Anne Arundel, Md., Selling GOs With BABs Amid Credit Squeeze

WASHINGTON — Anne Arundel ­County, Md., today expects to competitively price $185.7 million of general obligation bonds, including its first Build America Bonds, as it faces negative credit pressures stemming from the housing market.

The county’s outstanding debt of about $1 billion last week was downgraded by Fitch Ratings to AA from AA-plus, while Moody’s Investors Service placed a negative outlook on its Aa1 rating. Standard & Poor’s rates the credit AAA.

Trouble in the housing market continues to hurt revenues in Anne Arundel and other suburban Maryland counties. Since fiscal 2008, the county has been losing revenue as fewer homes are sold and fewer mortgages are attained.

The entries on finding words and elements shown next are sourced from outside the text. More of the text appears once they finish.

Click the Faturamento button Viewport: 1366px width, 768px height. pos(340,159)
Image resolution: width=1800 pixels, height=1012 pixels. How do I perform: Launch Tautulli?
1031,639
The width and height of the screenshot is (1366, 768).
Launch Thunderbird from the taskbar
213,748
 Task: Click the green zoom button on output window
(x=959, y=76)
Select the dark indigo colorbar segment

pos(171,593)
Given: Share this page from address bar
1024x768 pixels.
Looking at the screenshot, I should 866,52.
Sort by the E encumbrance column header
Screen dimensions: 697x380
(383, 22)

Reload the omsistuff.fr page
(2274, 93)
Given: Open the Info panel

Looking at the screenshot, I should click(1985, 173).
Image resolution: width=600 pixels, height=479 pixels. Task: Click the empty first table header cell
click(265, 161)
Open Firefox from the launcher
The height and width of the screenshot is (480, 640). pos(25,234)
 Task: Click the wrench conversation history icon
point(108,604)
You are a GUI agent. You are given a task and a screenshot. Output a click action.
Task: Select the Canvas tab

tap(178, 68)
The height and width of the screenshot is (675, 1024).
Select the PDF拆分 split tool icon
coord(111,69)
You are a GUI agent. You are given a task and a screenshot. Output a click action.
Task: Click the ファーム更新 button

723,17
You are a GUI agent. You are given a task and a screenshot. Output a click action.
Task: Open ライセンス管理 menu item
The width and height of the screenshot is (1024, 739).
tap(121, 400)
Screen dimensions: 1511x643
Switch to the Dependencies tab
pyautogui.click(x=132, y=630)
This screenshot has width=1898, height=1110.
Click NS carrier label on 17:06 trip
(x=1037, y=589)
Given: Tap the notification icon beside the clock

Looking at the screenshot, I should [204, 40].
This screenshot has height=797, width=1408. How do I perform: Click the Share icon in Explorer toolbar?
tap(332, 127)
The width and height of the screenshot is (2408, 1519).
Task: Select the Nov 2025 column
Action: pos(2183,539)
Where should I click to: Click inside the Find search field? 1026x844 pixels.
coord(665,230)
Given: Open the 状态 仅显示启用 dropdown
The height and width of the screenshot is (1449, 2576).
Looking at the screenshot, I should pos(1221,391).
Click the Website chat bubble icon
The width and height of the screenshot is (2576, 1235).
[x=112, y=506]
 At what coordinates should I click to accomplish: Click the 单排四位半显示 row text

With real estate tax collections falling, the government has relied on one-time fixes and reserve withdrawals to balance the budget.

It withdrew $15 million from its reserve stabilization fund in fiscal 2009 and expects to tap it again for $16 million in fiscal 2010, according to Moody’s.

The drawdown in reserves contributed to Fitch’s downgrade, analysts said. “We were concerned by the rapid diminishment of the reserve levels,” said Barbara Ruth Rosenberg. “We thought it showed more limited financial flexibility.” She said the county expects to restore the reserves in fiscal 2012.

The transaction includes $68.1 million of general improvement and $13.9 million of water and sewer tax-exempt GO bonds that will mature from 2011 through 2020. The county also will price $76.1 million of general improvement BABs that will mature from 2021 through 2030 and $27.7 million of water and sewer BABs maturing from 2021 through 2040.

The bonds will be used to retire bond anticipation notes issued last May and to provide additional funding for general and water and sewer improvements.

McKennon Shelton & Henn LLP is bond counsel and Public Resources ­Advisory Group is financial adviser.

Anne Arundel last issued new-money bonds in a  competitive deal in April 2009. The bonds were sold to Wachovia Bank NA, now Wells Fargo Securities, at a true interest cost of 3.50%. County Controller Richard Drain said that deal received nine competitive bids. The county traditionally sells debt competitively, he said.

Investors have not expressed concerns with the county’s credit because Standard & Poor’s maintains its AAA rating. The agency raised Anne Arundel’s GOs to AAA from AA-plus in March 2007.

County Executive John Leopold is expected to introduce the fiscal 2011 budget by May 1. The county counsel will review the budget for a month before deciding whether to approve it. The government’s fiscal year begins July 1.

Anne Arundel is expected to cut spending with further salary reductions. A hiring and spending freeze will continue into next year, according to Drain. The county also is negotiating with union workers about options that would bring additional savings to the county, he said.

Other Maryland counties also drawing credit concerns. In December, Fitch assigned a negative outlook to Frederick County due to declining revenue.

The credit outlook of Anne Arundel’s neighbor to the west, Prince George’s County, was revised to negative by Fitch in November. In August, Prince George’s lost a lawsuit in federal court to furlough workers in an attempt to save $59 million in fiscal 2009.